**Task to carry out:** Scan the records for the string "Image"; copy each line where it occurs.

** Data excerpts follows **

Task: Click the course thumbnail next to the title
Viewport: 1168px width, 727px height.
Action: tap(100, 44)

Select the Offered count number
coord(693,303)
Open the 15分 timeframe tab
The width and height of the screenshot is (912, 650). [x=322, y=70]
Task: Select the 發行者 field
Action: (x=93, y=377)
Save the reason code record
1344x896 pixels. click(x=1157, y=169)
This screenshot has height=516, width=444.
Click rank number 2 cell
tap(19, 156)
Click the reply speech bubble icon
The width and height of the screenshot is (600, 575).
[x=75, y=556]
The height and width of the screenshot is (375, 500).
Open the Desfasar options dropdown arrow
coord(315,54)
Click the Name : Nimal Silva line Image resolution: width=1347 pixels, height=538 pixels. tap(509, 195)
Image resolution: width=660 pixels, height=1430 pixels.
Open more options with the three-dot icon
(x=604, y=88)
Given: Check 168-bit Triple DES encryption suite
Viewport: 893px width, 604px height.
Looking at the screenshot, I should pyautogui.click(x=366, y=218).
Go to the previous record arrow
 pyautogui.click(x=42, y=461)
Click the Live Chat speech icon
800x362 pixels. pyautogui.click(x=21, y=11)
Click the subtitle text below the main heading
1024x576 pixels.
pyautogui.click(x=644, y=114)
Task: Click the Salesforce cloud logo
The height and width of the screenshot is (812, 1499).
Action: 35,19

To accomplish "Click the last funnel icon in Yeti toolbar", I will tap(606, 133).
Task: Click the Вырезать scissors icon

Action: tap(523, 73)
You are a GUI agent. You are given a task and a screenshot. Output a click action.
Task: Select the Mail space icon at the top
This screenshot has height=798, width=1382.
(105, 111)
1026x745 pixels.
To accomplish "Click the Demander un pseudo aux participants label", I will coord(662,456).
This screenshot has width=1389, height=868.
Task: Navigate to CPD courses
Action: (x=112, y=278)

** End of Data excerpts **

**Result of this task:**
Click the Name : Nimal Silva line Image resolution: width=1347 pixels, height=538 pixels. tap(509, 195)
Image resolution: width=660 pixels, height=1430 pixels.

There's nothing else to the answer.